As my feet screamed in protest I rode the train into Jersey City. I had entered the Path train in Jersey City near the office I was at. However my hotel was a good 10 block from the office and I got the great idea that I would just ride the Path to the station near my hotel, thinking it would save me about 8 blocks. I couldn’t have been more wrong. The train I was on dropped off on a different station than the one near my hotel but this didn’t become apparent until I had exited the train, popped out topside, and found nothing looked familiar.
I pulled out my phone and with the use of Google Maps, located my hotel and started the 12 blocks towards it. My urge to pee went from a want to an absolute need and I was forced to stop between two parked cars in a dimly lit street and urinate. My fingers were so cold that I thought I might recoil at the touch and we myself but in this one thing I was fortunate.
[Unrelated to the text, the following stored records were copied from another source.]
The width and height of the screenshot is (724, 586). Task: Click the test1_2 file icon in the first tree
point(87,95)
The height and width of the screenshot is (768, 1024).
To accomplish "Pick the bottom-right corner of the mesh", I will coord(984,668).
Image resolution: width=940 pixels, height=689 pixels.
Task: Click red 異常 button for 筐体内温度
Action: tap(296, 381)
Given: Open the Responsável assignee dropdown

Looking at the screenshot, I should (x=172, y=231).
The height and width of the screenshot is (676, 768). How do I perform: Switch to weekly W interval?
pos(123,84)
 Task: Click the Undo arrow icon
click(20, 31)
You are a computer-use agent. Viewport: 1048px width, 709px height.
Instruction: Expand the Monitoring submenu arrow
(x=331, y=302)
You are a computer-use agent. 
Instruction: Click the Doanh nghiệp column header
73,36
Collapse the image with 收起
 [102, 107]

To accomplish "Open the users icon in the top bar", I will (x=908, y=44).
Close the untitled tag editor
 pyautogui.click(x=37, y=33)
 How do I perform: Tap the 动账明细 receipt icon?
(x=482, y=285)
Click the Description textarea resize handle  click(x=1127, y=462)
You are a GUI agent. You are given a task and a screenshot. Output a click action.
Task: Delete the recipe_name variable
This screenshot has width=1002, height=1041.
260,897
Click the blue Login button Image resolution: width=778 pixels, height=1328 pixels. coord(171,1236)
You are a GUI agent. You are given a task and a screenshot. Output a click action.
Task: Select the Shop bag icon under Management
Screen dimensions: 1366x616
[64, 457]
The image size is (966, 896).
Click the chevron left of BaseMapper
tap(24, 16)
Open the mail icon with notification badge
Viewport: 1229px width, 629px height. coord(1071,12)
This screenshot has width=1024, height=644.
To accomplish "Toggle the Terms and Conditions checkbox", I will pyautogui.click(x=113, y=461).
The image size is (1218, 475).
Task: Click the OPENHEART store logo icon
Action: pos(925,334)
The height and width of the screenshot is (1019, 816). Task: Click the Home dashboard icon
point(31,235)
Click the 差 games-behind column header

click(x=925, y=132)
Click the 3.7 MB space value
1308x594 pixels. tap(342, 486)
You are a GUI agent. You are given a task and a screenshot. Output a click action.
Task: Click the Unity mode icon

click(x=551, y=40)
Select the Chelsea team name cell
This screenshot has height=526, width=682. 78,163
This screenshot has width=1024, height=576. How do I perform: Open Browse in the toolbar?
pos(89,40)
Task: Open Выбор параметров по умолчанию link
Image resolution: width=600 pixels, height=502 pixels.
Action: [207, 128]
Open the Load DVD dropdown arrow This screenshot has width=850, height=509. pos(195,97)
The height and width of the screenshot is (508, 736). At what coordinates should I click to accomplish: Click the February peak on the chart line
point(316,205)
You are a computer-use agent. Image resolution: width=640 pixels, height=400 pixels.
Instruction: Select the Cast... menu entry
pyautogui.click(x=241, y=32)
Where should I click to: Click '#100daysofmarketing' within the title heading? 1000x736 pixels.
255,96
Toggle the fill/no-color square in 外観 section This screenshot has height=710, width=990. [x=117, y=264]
I arrived at my hotel at 2 a.m. and finished packing before collapsing into bed and embracing sweet exhaustion.
That is all,
Newt
7 Ripples in the pond:
Sounds like one hell of a public transportation adventure...but at least you and Lola had a fabulous time at dinner and the show! Hope the rest of your New Jersey experience was a little less smelly.
That completely sucks! I'm so sorry our dinner of fun and fantastical adventures with Mary Poppins led to hell in the subway. No Jolly Holiday with the Subway!
You said it. I couldn't believe the timeline it took. I almost think I spent more time on the subway than we did at the show.
Good times!
At least you are a boy and therefore had the option of public urination!
Aw! What a rotten ending to a great night :(
Still, you'll always have the happy memories of your evening with the fabulous Lola! Sounds like you had a wonderful time :)
For some reason, your story brings up images of "Adventures in Babysitting". I just keep waiting for Thor, the tow-truck driver to show up.
It would have been easier to go via the rooftops...did you learn nothing from Poppins? But I'm certain Lola is worth the trip for, even at the expense of an 8 day unwashed vagina!